▸ WORK TASK: Search for the word "Воспроизвести" in the entries. Each line that holds it should be copied.

▸ EXTRACTED INFORMATION:
----

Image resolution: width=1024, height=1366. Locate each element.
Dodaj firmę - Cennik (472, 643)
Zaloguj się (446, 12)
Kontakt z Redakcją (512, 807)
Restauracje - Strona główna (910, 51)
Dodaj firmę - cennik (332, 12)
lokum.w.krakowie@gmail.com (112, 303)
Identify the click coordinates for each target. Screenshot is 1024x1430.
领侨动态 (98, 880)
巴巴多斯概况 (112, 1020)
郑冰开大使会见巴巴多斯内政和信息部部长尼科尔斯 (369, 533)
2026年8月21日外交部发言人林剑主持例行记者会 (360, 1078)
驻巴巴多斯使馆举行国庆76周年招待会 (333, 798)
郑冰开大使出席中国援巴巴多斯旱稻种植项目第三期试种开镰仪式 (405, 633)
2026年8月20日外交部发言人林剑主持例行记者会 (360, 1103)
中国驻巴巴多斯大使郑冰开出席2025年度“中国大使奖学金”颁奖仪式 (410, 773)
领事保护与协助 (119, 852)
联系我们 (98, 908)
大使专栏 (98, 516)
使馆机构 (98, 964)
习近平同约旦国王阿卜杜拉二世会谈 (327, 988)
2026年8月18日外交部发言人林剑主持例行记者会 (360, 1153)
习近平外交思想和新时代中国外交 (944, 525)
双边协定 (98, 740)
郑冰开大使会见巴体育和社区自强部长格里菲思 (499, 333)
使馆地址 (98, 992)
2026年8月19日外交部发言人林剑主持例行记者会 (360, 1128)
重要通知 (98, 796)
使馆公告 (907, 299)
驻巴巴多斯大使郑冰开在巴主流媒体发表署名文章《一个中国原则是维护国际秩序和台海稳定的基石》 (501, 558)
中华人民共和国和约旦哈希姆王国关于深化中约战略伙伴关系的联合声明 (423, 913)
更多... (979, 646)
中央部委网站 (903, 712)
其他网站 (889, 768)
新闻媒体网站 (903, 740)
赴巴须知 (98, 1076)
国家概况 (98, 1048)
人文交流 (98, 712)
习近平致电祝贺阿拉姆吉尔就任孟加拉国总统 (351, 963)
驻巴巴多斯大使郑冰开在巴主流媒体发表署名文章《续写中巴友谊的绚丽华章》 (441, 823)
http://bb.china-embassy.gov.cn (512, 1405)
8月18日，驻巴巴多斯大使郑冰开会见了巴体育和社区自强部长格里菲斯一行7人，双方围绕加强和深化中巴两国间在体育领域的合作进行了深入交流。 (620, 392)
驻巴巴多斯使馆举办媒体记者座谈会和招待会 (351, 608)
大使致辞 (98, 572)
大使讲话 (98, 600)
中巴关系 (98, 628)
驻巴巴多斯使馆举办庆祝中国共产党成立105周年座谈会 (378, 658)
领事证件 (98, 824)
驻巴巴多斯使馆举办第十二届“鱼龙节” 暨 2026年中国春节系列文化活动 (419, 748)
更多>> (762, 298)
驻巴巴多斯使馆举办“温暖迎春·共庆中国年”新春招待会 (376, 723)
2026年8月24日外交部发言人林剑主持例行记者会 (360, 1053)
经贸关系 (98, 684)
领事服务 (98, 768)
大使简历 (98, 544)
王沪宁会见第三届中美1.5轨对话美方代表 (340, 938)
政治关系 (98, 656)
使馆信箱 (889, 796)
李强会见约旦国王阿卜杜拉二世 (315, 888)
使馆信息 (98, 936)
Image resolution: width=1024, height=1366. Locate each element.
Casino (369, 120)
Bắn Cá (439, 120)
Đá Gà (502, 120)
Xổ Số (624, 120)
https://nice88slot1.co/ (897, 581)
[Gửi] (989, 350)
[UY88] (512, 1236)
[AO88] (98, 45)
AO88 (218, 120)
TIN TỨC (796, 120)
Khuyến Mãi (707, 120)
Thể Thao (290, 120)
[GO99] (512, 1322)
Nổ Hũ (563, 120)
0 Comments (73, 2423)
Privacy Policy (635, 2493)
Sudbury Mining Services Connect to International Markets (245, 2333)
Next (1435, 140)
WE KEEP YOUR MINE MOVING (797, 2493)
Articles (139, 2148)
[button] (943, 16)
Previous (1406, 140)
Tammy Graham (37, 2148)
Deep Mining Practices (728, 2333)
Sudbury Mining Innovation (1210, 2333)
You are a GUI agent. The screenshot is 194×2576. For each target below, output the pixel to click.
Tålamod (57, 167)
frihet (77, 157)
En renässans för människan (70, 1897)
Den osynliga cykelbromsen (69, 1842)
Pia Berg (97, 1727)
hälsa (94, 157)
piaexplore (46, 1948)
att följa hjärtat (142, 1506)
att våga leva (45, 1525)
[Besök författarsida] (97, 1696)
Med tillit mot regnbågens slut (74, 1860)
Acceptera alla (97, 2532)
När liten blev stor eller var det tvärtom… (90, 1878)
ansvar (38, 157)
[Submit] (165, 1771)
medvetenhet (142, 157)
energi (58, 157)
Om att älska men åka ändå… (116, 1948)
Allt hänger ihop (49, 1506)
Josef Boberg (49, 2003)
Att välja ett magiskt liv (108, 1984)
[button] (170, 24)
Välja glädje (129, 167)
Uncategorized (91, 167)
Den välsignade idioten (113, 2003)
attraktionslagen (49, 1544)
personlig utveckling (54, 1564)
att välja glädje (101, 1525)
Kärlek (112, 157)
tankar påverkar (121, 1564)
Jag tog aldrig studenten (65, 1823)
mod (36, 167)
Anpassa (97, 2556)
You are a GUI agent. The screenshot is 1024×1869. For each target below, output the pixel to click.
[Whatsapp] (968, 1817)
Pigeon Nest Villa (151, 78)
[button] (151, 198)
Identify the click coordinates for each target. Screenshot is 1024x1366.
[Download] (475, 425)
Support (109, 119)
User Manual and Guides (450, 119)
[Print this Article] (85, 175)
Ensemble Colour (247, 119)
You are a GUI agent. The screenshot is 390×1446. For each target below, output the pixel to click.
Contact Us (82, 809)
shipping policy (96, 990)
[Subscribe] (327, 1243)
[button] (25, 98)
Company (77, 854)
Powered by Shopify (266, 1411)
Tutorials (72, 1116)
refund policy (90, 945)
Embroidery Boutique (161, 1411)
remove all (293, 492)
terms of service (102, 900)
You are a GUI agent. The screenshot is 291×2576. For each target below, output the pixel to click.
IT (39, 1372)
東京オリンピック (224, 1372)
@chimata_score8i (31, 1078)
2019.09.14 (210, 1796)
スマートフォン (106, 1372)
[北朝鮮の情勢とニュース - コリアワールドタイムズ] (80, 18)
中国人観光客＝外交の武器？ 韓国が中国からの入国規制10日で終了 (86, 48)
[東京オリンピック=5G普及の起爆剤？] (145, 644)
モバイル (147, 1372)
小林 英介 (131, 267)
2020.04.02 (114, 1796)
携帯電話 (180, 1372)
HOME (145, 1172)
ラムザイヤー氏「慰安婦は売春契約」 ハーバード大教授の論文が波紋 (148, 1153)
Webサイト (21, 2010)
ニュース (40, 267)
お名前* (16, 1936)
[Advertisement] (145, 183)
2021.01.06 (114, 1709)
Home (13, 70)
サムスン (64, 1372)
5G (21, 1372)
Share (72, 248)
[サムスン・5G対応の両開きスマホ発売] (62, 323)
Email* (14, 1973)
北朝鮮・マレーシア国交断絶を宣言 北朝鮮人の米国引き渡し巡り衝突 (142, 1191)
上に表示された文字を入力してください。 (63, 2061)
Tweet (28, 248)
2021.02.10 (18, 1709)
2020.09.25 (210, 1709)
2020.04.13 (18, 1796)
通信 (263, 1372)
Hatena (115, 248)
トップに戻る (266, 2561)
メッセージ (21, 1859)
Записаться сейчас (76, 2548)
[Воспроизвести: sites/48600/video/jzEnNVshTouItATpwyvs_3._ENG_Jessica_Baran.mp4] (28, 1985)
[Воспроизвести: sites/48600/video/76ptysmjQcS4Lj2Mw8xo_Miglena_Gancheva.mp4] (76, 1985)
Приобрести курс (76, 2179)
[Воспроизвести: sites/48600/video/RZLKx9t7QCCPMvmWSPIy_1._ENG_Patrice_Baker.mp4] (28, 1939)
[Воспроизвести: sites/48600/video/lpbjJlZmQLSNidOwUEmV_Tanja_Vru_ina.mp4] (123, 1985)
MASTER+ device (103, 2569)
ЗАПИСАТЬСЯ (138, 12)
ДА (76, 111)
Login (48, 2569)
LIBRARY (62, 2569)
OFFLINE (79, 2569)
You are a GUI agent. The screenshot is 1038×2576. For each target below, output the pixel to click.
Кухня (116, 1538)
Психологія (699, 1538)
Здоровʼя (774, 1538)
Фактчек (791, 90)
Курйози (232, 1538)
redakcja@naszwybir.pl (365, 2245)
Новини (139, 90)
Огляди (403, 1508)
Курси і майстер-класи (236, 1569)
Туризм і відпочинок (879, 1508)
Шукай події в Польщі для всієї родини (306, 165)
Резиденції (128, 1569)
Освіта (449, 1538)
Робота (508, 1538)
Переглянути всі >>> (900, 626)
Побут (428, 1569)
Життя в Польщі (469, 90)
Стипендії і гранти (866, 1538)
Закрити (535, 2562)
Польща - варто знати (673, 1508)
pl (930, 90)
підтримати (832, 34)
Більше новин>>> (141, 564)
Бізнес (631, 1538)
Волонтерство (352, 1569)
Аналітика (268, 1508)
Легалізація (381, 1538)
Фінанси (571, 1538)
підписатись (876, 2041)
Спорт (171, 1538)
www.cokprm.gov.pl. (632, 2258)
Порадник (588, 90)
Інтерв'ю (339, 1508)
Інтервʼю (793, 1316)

----

▸ WRITTEN ANSWER:
[Воспроизвести: sites/48600/video/jzEnNVshTouItATpwyvs_3._ENG_Jessica_Baran.mp4] (28, 1985)
[Воспроизвести: sites/48600/video/76ptysmjQcS4Lj2Mw8xo_Miglena_Gancheva.mp4] (76, 1985)
[Воспроизвести: sites/48600/video/RZLKx9t7QCCPMvmWSPIy_1._ENG_Patrice_Baker.mp4] (28, 1939)
[Воспроизвести: sites/48600/video/lpbjJlZmQLSNidOwUEmV_Tanja_Vru_ina.mp4] (123, 1985)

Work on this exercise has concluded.